Task brief:
Throughout the entries below, report every line where "computer" is found.

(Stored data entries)
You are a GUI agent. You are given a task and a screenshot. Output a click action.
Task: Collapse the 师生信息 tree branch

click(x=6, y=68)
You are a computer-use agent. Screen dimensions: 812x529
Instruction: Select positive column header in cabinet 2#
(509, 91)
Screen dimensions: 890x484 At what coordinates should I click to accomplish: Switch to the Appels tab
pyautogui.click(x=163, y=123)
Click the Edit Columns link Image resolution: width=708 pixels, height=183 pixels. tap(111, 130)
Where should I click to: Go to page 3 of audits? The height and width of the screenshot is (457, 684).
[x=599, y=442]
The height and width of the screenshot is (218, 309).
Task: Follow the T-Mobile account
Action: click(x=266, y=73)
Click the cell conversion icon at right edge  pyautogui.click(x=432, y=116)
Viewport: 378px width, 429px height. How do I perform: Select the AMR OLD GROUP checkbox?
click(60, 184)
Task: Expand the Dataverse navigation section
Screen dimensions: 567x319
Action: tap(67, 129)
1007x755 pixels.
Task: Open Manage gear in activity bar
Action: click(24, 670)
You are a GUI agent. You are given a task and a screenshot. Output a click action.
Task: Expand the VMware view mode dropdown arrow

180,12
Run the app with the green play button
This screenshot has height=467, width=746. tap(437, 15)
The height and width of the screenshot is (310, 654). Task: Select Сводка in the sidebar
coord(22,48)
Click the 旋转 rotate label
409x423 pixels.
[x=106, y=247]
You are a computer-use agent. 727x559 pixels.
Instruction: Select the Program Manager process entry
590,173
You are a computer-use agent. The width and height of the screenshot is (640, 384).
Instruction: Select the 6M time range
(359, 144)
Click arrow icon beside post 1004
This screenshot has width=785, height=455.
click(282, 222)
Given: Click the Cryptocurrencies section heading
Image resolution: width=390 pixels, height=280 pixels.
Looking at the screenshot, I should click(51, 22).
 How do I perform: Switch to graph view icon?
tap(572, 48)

Finished task:
You are a computer-use agent. Screen dimensions: 812x529
You are a computer-use agent. 727x559 pixels.
You are a computer-use agent. The width and height of the screenshot is (640, 384).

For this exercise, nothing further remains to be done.